DIGITS icon indicating copy to clipboard operation
DIGITS copied to clipboard

Digits server won't start, device_query issue

Open AliaMYH opened this issue 7 years ago • 2 comments

After working normally for a very long time, suddenly this error pops up when I try and run my digits server. I'm not sure why.
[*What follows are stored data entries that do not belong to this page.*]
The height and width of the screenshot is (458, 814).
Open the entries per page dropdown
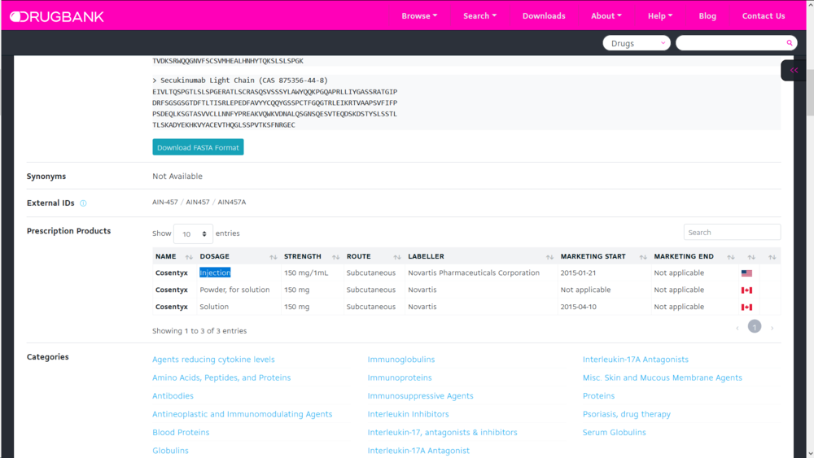(193, 234)
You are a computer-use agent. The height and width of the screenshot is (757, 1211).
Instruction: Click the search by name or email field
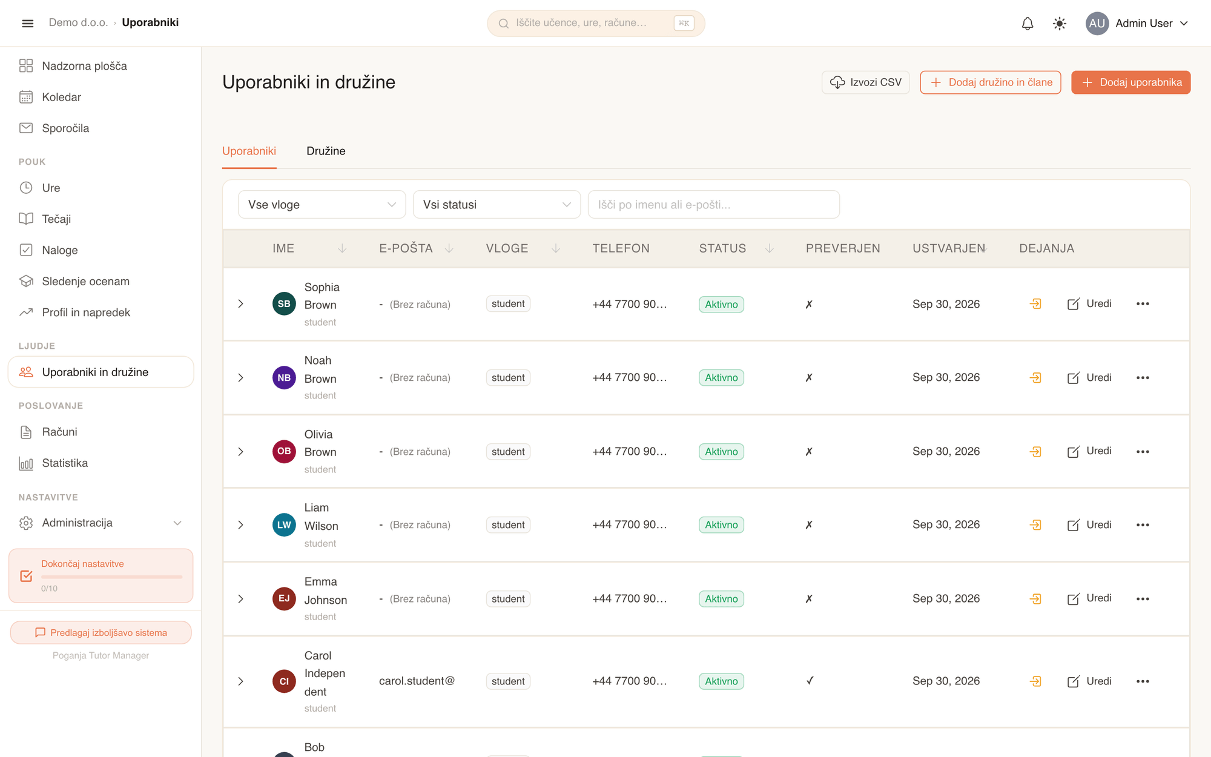[x=713, y=205]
I ran device_query.py and posted the results as well. @lukeyeager

$$$$$$$$$$:~/digits$ ./digits-devserver -p 5004
  ___ ___ ___ ___ _____ ___
 |   \_ _/ __|_ _|_   _/ __|
 | |) | | (_ || |  | | \__ \
 |___/___\___|___| |_| |___/ 5.1-dev

Traceback (most recent call last):
  File "/usr/lib/python2.7/runpy.py", line 174, in _run_module_as_main
    "__main__", fname, loader, pkg_name)
  File "/usr/lib/python2.7/runpy.py", line 72, in _run_code
    exec code in run_globals
  File "/home/aliahassan95/digits/digits/__main__.py", line 70, in <module>
    main()
  File "/home/aliahassan95/digits/digits/__main__.py", line 55, in main
    import digits.webapp
  File "digits/webapp.py", line 64, in <module>
    import digits.model.images.classification.views  # noqa
  File "/usr/lib/python2.7/dist-packages/gevent/builtins.py", line 93, in __import__
    result = _import(*args, **kwargs)
  File "digits/model/images/classification/views.py", line 12, in <module>
    from .forms import ImageClassificationModelForm
  File "/usr/lib/python2.7/dist-packages/gevent/builtins.py", line 93, in __import__
    result = _import(*args, **kwargs)
  File "digits/model/images/classification/forms.py", line 4, in <module>
    from ..forms import ImageModelForm
  File "/usr/lib/python2.7/dist-packages/gevent/builtins.py", line 93, in __import__
    result = _import(*args, **kwargs)
  File "digits/model/images/forms.py", line 6, in <module>
    from ..forms import ModelForm
  File "/usr/lib/python2.7/dist-packages/gevent/builtins.py", line 93, in __import__
    result = _import(*args, **kwargs)
  File "digits/model/forms.py", line 18, in <module>
    class ModelForm(Form):
  File "digits/model/forms.py", line 321, in ModelForm
    ) for index in config_value('gpu_list').split(',') if index],
  File "digits/device_query.py", line 259, in get_nvml_info
    raise RuntimeError('nvmlDeviceGetHandleByPciBusId() failed with error #%s' % rc)
RuntimeError: nvmlDeviceGetHandleByPciBusId() failed with error #2


$$$$$$$:~/digits/digits$ ./device_query.py 
Device #0:
>>> CUDA attributes:
  name                         GeForce GTX TITAN X
  totalGlobalMem               12799574016
  clockRate                    1076000
  major                        5
  minor                        2
Traceback (most recent call last):
  File "./device_query.py", line 318, in <module>
    info = get_nvml_info(i)
  File "./device_query.py", line 259, in get_nvml_info
    raise RuntimeError('nvmlDeviceGetHandleByPciBusId() failed with error #%s' % rc)
RuntimeError: nvmlDeviceGetHandleByPciBusId() failed with error #2

AliaMYH avatar Mar 16 '17 00:03 AliaMYH

cudaErrorMemoryAllocation = 2 The API call failed because it was unable to allocate enough memory to perform the requested operation. http://docs.nvidia.com/cuda/cuda-runtime-api/group__CUDART__TYPES.html#group__CUDART__TYPES_1g3f51e3575c2178246db0a94a430e0038

Is there another process using up all the memory on your GPU?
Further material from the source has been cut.